■ Do this ■
Copy out the material word for word, beginning with the line that contains "Click the increase" and ending with the line that contains "click(30, 319)", both included, and nothing else.

** BEGIN Material **

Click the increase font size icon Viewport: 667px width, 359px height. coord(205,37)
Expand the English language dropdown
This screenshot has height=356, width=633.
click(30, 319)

** END Material **
** BEGIN Material **

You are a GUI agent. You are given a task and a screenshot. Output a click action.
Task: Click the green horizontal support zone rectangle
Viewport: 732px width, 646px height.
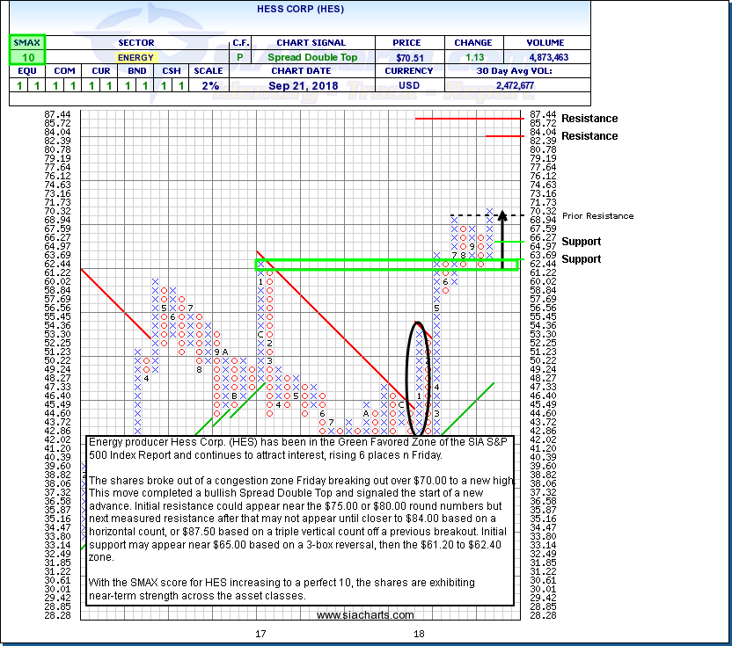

** END Material **

■ Solution to this task ■
Click the increase font size icon Viewport: 667px width, 359px height. coord(205,37)
Expand the English language dropdown
This screenshot has height=356, width=633.
click(30, 319)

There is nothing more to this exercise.